▸ **Work required**: Set the records down again. Match every line exactly.

▸ **Pixel coordinate grounding data**:
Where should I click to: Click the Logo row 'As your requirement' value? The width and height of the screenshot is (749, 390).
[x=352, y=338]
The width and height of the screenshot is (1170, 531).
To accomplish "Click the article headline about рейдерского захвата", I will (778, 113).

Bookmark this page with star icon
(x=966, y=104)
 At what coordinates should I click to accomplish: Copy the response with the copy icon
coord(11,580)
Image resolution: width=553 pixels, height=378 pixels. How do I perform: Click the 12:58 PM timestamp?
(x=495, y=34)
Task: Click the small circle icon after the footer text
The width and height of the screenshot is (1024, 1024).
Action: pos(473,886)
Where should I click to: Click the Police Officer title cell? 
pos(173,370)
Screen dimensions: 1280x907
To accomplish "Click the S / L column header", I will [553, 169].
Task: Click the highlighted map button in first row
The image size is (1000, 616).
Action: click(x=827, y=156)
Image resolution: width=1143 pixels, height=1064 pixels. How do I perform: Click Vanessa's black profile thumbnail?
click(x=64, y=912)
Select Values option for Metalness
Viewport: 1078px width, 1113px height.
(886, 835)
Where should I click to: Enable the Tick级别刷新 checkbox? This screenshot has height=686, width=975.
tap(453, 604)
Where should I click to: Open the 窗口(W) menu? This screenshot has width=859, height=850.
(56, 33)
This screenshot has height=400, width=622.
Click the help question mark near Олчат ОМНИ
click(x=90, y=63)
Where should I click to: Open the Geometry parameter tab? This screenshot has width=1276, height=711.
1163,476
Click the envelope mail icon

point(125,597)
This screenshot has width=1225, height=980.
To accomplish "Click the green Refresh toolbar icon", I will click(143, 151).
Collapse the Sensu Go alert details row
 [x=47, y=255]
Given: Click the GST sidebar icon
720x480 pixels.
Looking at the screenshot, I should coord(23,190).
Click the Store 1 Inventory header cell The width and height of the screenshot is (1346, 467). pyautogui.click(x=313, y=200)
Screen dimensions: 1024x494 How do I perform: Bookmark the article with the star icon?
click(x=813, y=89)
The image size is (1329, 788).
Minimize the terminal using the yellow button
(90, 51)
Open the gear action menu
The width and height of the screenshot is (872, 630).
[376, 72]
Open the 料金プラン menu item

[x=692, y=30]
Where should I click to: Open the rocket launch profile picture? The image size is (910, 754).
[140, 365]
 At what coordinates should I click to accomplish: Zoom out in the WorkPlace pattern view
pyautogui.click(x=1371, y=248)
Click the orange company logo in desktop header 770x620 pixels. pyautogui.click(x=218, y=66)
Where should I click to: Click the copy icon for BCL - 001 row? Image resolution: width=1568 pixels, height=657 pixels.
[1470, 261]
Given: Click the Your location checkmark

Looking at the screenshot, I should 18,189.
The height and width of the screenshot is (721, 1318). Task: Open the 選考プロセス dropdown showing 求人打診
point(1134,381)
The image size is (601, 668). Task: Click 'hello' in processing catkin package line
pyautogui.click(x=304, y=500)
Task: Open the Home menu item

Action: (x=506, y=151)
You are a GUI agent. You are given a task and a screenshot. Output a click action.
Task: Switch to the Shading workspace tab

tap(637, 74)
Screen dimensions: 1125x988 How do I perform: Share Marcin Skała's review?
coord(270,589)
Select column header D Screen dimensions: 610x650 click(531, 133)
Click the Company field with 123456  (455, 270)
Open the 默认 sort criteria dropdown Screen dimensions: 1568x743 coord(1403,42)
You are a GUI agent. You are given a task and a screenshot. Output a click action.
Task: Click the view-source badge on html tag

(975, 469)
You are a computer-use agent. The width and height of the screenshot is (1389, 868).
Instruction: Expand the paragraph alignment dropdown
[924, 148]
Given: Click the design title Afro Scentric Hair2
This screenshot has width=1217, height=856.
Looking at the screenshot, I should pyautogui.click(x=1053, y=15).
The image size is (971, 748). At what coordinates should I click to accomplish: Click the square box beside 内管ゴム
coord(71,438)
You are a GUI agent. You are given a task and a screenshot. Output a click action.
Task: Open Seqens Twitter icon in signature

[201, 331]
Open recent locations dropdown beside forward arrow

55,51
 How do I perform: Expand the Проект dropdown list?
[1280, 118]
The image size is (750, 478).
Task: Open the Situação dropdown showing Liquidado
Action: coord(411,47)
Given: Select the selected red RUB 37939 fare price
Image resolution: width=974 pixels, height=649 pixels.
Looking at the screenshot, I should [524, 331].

▸ **Task answer**:
Where should I click to: Click the Logo row 'As your requirement' value? The width and height of the screenshot is (749, 390).
[x=352, y=338]
The width and height of the screenshot is (1170, 531).
To accomplish "Click the article headline about рейдерского захвата", I will (778, 113).

Bookmark this page with star icon
(x=966, y=104)
 At what coordinates should I click to accomplish: Copy the response with the copy icon
coord(11,580)
Image resolution: width=553 pixels, height=378 pixels. How do I perform: Click the 12:58 PM timestamp?
(x=495, y=34)
Task: Click the small circle icon after the footer text
The width and height of the screenshot is (1024, 1024).
Action: pos(473,886)
Where should I click to: Click the Police Officer title cell? 
pos(173,370)
Screen dimensions: 1280x907
To accomplish "Click the S / L column header", I will [553, 169].
Task: Click the highlighted map button in first row
The image size is (1000, 616).
Action: click(x=827, y=156)
Image resolution: width=1143 pixels, height=1064 pixels. How do I perform: Click Vanessa's black profile thumbnail?
click(x=64, y=912)
Select Values option for Metalness
Viewport: 1078px width, 1113px height.
(886, 835)
Where should I click to: Enable the Tick级别刷新 checkbox? This screenshot has height=686, width=975.
tap(453, 604)
Where should I click to: Open the 窗口(W) menu? This screenshot has width=859, height=850.
(56, 33)
This screenshot has height=400, width=622.
Click the help question mark near Олчат ОМНИ
click(x=90, y=63)
Where should I click to: Open the Geometry parameter tab? This screenshot has width=1276, height=711.
1163,476
Click the envelope mail icon

point(125,597)
This screenshot has width=1225, height=980.
To accomplish "Click the green Refresh toolbar icon", I will click(143, 151).
Collapse the Sensu Go alert details row
 [x=47, y=255]
Given: Click the GST sidebar icon
720x480 pixels.
Looking at the screenshot, I should coord(23,190).
Click the Store 1 Inventory header cell The width and height of the screenshot is (1346, 467). pyautogui.click(x=313, y=200)
Screen dimensions: 1024x494 How do I perform: Bookmark the article with the star icon?
click(x=813, y=89)
The image size is (1329, 788).
Minimize the terminal using the yellow button
(90, 51)
Open the gear action menu
The width and height of the screenshot is (872, 630).
[376, 72]
Open the 料金プラン menu item

[x=692, y=30]
Where should I click to: Open the rocket launch profile picture? The image size is (910, 754).
[140, 365]
 At what coordinates should I click to accomplish: Zoom out in the WorkPlace pattern view
pyautogui.click(x=1371, y=248)
Click the orange company logo in desktop header 770x620 pixels. pyautogui.click(x=218, y=66)
Where should I click to: Click the copy icon for BCL - 001 row? Image resolution: width=1568 pixels, height=657 pixels.
[1470, 261]
Given: Click the Your location checkmark

Looking at the screenshot, I should 18,189.
The height and width of the screenshot is (721, 1318). Task: Open the 選考プロセス dropdown showing 求人打診
point(1134,381)
The image size is (601, 668). Task: Click 'hello' in processing catkin package line
pyautogui.click(x=304, y=500)
Task: Open the Home menu item

Action: (x=506, y=151)
You are a GUI agent. You are given a task and a screenshot. Output a click action.
Task: Switch to the Shading workspace tab

tap(637, 74)
Screen dimensions: 1125x988 How do I perform: Share Marcin Skała's review?
coord(270,589)
Select column header D Screen dimensions: 610x650 click(531, 133)
Click the Company field with 123456  (455, 270)
Open the 默认 sort criteria dropdown Screen dimensions: 1568x743 coord(1403,42)
You are a GUI agent. You are given a task and a screenshot. Output a click action.
Task: Click the view-source badge on html tag

(975, 469)
You are a computer-use agent. The width and height of the screenshot is (1389, 868).
Instruction: Expand the paragraph alignment dropdown
[924, 148]
Given: Click the design title Afro Scentric Hair2
This screenshot has width=1217, height=856.
Looking at the screenshot, I should pyautogui.click(x=1053, y=15).
The image size is (971, 748). At what coordinates should I click to accomplish: Click the square box beside 内管ゴム
coord(71,438)
You are a GUI agent. You are given a task and a screenshot. Output a click action.
Task: Open Seqens Twitter icon in signature

[201, 331]
Open recent locations dropdown beside forward arrow

55,51
 How do I perform: Expand the Проект dropdown list?
[1280, 118]
The image size is (750, 478).
Task: Open the Situação dropdown showing Liquidado
Action: coord(411,47)
Given: Select the selected red RUB 37939 fare price
Image resolution: width=974 pixels, height=649 pixels.
Looking at the screenshot, I should [524, 331].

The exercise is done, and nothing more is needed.